## Extracted data
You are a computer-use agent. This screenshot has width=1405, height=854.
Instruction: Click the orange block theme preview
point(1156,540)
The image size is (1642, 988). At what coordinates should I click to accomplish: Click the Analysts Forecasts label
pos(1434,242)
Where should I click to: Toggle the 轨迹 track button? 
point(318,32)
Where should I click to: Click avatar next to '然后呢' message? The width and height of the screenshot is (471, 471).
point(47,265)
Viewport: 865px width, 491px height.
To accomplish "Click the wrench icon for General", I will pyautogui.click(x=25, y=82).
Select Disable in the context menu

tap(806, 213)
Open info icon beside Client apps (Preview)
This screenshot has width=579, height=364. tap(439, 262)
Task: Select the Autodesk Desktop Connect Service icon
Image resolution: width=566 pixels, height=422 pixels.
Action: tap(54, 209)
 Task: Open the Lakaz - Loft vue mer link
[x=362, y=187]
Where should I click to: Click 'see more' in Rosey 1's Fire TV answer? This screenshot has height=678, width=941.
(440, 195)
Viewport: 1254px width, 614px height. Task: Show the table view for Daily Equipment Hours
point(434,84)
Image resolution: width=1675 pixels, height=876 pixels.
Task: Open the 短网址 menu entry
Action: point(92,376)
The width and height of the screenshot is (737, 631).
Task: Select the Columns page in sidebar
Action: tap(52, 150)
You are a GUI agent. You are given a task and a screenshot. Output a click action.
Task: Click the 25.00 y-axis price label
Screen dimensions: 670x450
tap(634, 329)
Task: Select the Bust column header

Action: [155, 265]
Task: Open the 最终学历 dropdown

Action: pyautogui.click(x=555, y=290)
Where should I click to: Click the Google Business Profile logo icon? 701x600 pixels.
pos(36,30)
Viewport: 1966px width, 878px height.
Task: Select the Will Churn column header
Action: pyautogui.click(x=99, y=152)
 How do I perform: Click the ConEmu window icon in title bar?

## What the exercise asks
Exactly as shown above, copy out the material.

## Response below
You are a computer-use agent. This screenshot has width=1405, height=854.
Instruction: Click the orange block theme preview
point(1156,540)
The image size is (1642, 988). At what coordinates should I click to accomplish: Click the Analysts Forecasts label
pos(1434,242)
Where should I click to: Toggle the 轨迹 track button? 
point(318,32)
Where should I click to: Click avatar next to '然后呢' message? The width and height of the screenshot is (471, 471).
point(47,265)
Viewport: 865px width, 491px height.
To accomplish "Click the wrench icon for General", I will pyautogui.click(x=25, y=82).
Select Disable in the context menu

tap(806, 213)
Open info icon beside Client apps (Preview)
This screenshot has width=579, height=364. tap(439, 262)
Task: Select the Autodesk Desktop Connect Service icon
Image resolution: width=566 pixels, height=422 pixels.
Action: tap(54, 209)
 Task: Open the Lakaz - Loft vue mer link
[x=362, y=187]
Where should I click to: Click 'see more' in Rosey 1's Fire TV answer? This screenshot has height=678, width=941.
(440, 195)
Viewport: 1254px width, 614px height. Task: Show the table view for Daily Equipment Hours
point(434,84)
Image resolution: width=1675 pixels, height=876 pixels.
Task: Open the 短网址 menu entry
Action: point(92,376)
The width and height of the screenshot is (737, 631).
Task: Select the Columns page in sidebar
Action: tap(52, 150)
You are a GUI agent. You are given a task and a screenshot. Output a click action.
Task: Click the 25.00 y-axis price label
Screen dimensions: 670x450
tap(634, 329)
Task: Select the Bust column header

Action: [155, 265]
Task: Open the 最终学历 dropdown

Action: pyautogui.click(x=555, y=290)
Where should I click to: Click the Google Business Profile logo icon? 701x600 pixels.
pos(36,30)
Viewport: 1966px width, 878px height.
Task: Select the Will Churn column header
Action: pyautogui.click(x=99, y=152)
 How do I perform: Click the ConEmu window icon in title bar?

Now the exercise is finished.